Close on the heels of Ranbaxy Pharmacuetical's recall of generic version of cholestrol-lowering drug Lipitor, news of another Indian pharma firm initiating a voluntary recall has come to light.
According to the US FDA's enforcement report, Aurobindo Pharma had voluntarily recalled a batch of its drug Zolpidem from the US market owing to adulterated presence of foreign tablets.
“This product is being recalled because 30 valacyclovir hydrochloride tablets USP 500 mg were discovered in a bottle labeled Zolpidem Tartrate tablets USP 10 mg.”
Originally, Zolpidem was developed and marketed by Sanofi under the brand name — Ambien.
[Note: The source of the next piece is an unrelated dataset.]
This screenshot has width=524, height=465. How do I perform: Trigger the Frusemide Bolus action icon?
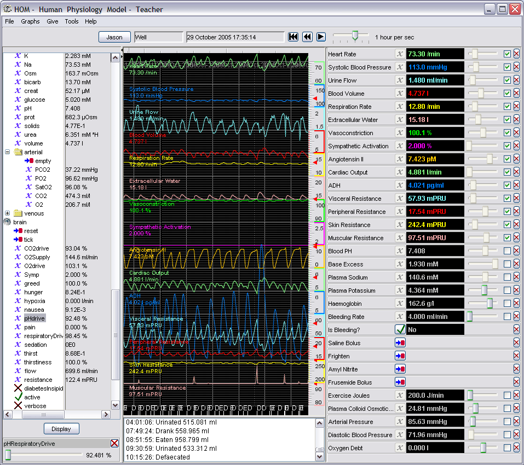(x=400, y=382)
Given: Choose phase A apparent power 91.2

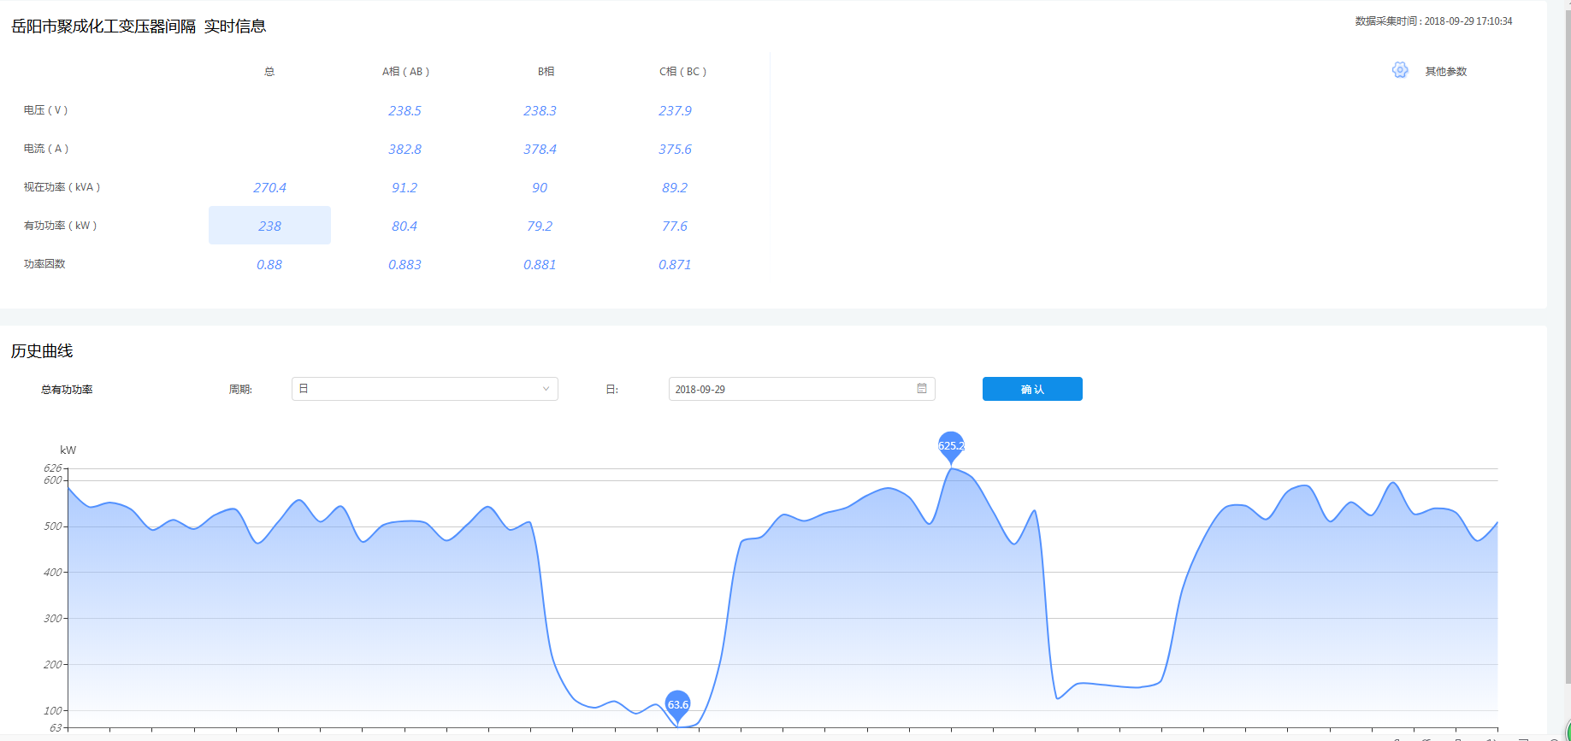Looking at the screenshot, I should pos(405,187).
Several drug majors including Aurobindo, Teva Pharma, Caraco Pharma, Torrent Pharma, Dr Reddy's Labs and Ranbaxy, sell the generic version of the drug in the US.
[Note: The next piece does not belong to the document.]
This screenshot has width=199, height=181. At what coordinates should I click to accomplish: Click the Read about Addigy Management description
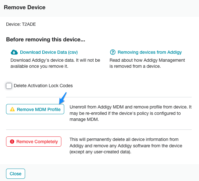tap(147, 63)
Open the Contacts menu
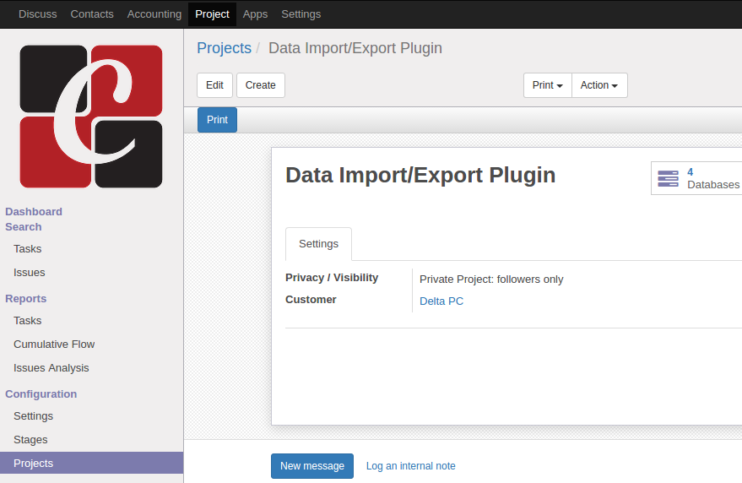The image size is (742, 483). coord(92,14)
It may be mentioned that the US watchdog had recently imposed an import alert for products manufactured at Aurobindo's facility citing packaging discrepancies. The ban was lifted in June this year. However, one of the company's plants — Unit 6 — continues to be under the US import alert due to serious violations of good manufacturing practices. Unit-6 manufactures cephalosporin-based medicine.
Last week, Ranbaxy Pharma announced a voluntary recall of Lipitor from the US market fearing small glass particles in some of its dosages.
“The current fiscal has been challenging on account of full impact of the US FDA alert on our Unit-6 Cephalosporin manufacturing facility and mark-to-market loss on foreign currency borrowings,” P V Ramprasad Reddy, Chairman, Aurobindo had said.